To fight wage theft California gets strong assist from worker centers

 

BY ALEJANDRO LAZO AND JEANNE KUANG

IN SUMMARY

As California investigates businesses for wage theft, worker centers act as behind-the-scenes allies, helping convince employees to cooperate.

Lea este artículo en español.

Annelisa Luong met with the Kome Japanese Seafood & Buffet employees in secret to talk about their sub-minimum wages and lack of overtime pay.

She convened clandestinely with cooks and dishwashers. Sometimes they met at a McDonald’s, other times at a transit stop and other times in workers’ homes.

“Here is an opportunity,” she recalled saying. “The state is investigating. You actually have the opportunity to speak up.”

Her efforts worked. Workers cooperated with the state’s investigation of Kome, a popular San Francisco Bay area restaurant, and in 2018 the labor commissioner issued $5.16 million in citations alleging wage theft by the employer. The restaurant ultimately closed, but its owners settled without admitting fault in August 2020, eventually paying $2.6 million to 133 workers.

The probe was the outcome of the state’s partnership with the Chinese Progressive Association, a San Francisco nonprofit that employs Luong and has organized working-class immigrant Chinese families for 50 years.

The investigation also is part of a broad strategy the state launched six years ago to work alongside 17 labor-friendly organizations, most of them worker centers — nonprofit community hubs that advocate for low-wage workers. The state calls its collaboration with the groups the California Strategic Enforcement Partnership.

Labor experts say the partnership is one of the state’s most proactive responses to wage theft. By convincing groups of workers to testify in an investigation, the partner groups help the state target prominent employers and seek large repayments for workers, despite legal fights that are long and drawn out, state officials said.

“We’re going after bigger companies, and we have multiple defendants,” Labor Commissioner Lilia García-Brower said in an interview. “They have a lot to protect, right? And so they’re coming in with their A-game to defend themselves against these multimillion-dollar citations.”

Community connection

Wage theft — the failure of bosses to pay workers what they are owed —  frequently occurs in low-wage industries. The state partners with worker groups that operate in such industries as restaurants, janitorial services, construction and residential care.

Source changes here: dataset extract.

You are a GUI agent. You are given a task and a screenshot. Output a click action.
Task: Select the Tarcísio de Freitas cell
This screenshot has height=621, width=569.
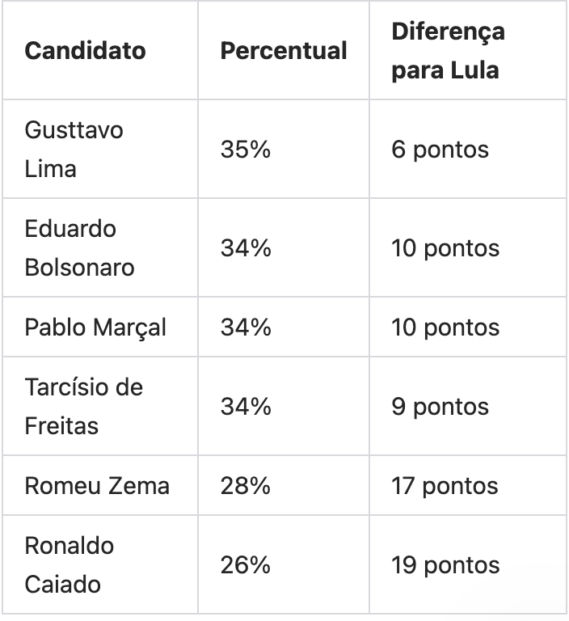point(83,407)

These labor groups have referred investigations resulting in citations against 50 businesses, a state spokesperson said.

Among the major wage theft cases involving these partnerships was an $11.9 million labor commissioner citation against RDV Construction in Los Angeles, $8.5 million in citations against elder care facility Adat Shalom Board & Care, also in Los Angeles, and more than $4 million in citations against two janitorial companies employed in California by the Cheesecake Factory, as well as the chain itself. On Friday, a labor commissioner spokesperson said the agency had reached a tentative settlement in the Cheesecake Factory case, but did not immediately provide details.

Business groups are divided about the strategy. The California Chamber of Commerce said it allows the Labor Commissioner’s office to target bad actors.

Another group, the California Business and Industrial Alliance, said the partnership strategy blurs the line between regulator and state.

Before Gov. Gavin Newsom appointed her labor commissioner in 2019, García-Brower was executive director of one of these labor organizations, Los Angeles-based Maintenance Cooperation Trust Fund, a nonprofit that advocates for janitorial workers. It is funded through union contracts and is assisting workers in the Cheesecake Factory case.

As with other wage theft cases, staffing shortages in the Labor Commissioner’s office and the pandemic are slowing the state’s strategy. The citations take months and even years to resolve. A state database of the partnership’s 50 cases shows the agency has collected 14% of the wages cited — though the number may be higher as some settlements are still being paid out.

Even so, García-Brower says, the partnerships are necessary to help the state enforce the law.

“They have a connection to the community that the state won’t be able to build in time,” she said.